» PROBLEM REQUIREMENTS: Give back the data below exactly, with every line kept the same.

» LISTED RECORDS:
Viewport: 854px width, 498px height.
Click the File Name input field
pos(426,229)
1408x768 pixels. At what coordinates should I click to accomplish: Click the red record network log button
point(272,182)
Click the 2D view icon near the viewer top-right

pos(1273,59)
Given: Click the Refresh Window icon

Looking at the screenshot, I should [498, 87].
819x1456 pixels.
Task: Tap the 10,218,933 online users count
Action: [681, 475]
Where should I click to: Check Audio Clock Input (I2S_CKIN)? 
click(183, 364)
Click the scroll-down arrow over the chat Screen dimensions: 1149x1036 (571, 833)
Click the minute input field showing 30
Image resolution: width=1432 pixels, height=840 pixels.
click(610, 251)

» SOLUTION TO THE PROBLEM:
Viewport: 854px width, 498px height.
Click the File Name input field
pos(426,229)
1408x768 pixels. At what coordinates should I click to accomplish: Click the red record network log button
point(272,182)
Click the 2D view icon near the viewer top-right

pos(1273,59)
Given: Click the Refresh Window icon

Looking at the screenshot, I should [498, 87].
819x1456 pixels.
Task: Tap the 10,218,933 online users count
Action: [681, 475]
Where should I click to: Check Audio Clock Input (I2S_CKIN)? 
click(183, 364)
Click the scroll-down arrow over the chat Screen dimensions: 1149x1036 (571, 833)
Click the minute input field showing 30
Image resolution: width=1432 pixels, height=840 pixels.
click(610, 251)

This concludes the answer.